As we move to the QD system, there is no free motion in any direction, and an atom-like delta function is obtained for the density of states. This atom-like character allows many new aspects of physics to be explored. With regard to semiconductor lasers, 0D systems have a number of predicted advantages. Arguably, a key motivator for the development of technologies to realize QD materials was the prediction of a temperature-insensitive threshold current by Arakawa and Sakaki in 1982 [2]. They explained that this would be achieved if only the ground sub-bands were populated (i.e., the state separation was large compared to kBT, where kB is the Boltzmann coefficient and T is the absolute temperature). This is possible by choosing sufficiently small dimensions for their “3D-quantum well” (prior to the adoption of the term dot for 3D confinement/0D carrier systems). In 1986, Asada et al. [3] modeled the electronic dipole for different carrier dimensionality and showed an increase in material gain for a “quantum box” (again, prior to the adoption of “dot” for 0D systems).
While these two reports are not the only theoretical predictions of the benefits of a QD active, they are certainly very compelling. The temperature sensitivity of a semiconductor laser is a major issue in their deployment in real-world applications. In optical communications, there are typically maximum launch power limits, and minimum receiver powers required to achieve efficient data transmission. As such, large variations of the laser power cannot be tolerated. In fact, the temperature sensitivity of lasers can be so large that they simply cannot be operated at two biases (logic level 0 and 1) over the whole temperature range. This temperature sensitivity results in the need for temperature monitoring and control, resulting in large packaging costs for laser modules as this tends to be rather labor intensive. Secondly, an enhanced gain at low current densities has clear advantages in terms of energy consumption, where very low currents also translate to low self-heating. This high gain for low current characteristic is also of importance in the dynamic performance of the laser, where differential gain plays a key role in direct modulation rates, and the differential gain spectrum dictates the change in lasing wavelength during modulation (chirp) [4].

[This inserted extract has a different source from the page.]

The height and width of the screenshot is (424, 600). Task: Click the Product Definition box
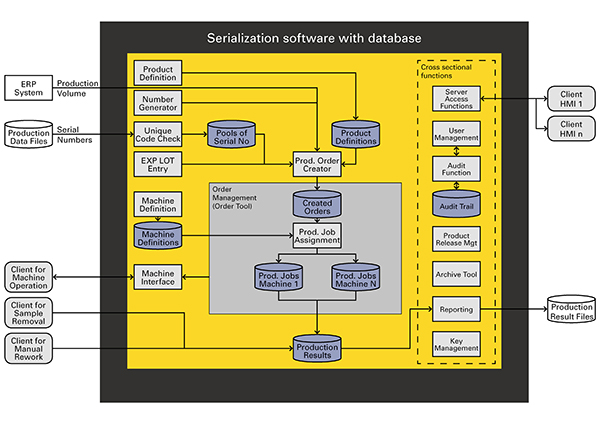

As a consequence of major advantages such as these, there has been a great deal of work focused on the practical realization of such devices. The challenge of this task is not to be underestimated, as we require many factors to be simultaneously realized in our ideal QD laser active. We require the creation of structures with dimensions off ∼10 nm per side (∼30 atoms per side) in order to have good carrier confinement in all three dimensions. These QDs must be inserted within a semiconductor matrix, minimizing the formation of crystal defects as this will not only act as carrier recombination centers but may also pose problems for device reliability and commercial exploitation of the technology. Another major challenge is that in order to harness all the predicted benefits of QDs in a laser device, all QDs should be essentially identical [5]. The QDs required consist of ∼27 000 atoms embedded in a crystal matrix, with an ensemble of these differing in emission energy by only a few millielectron volts.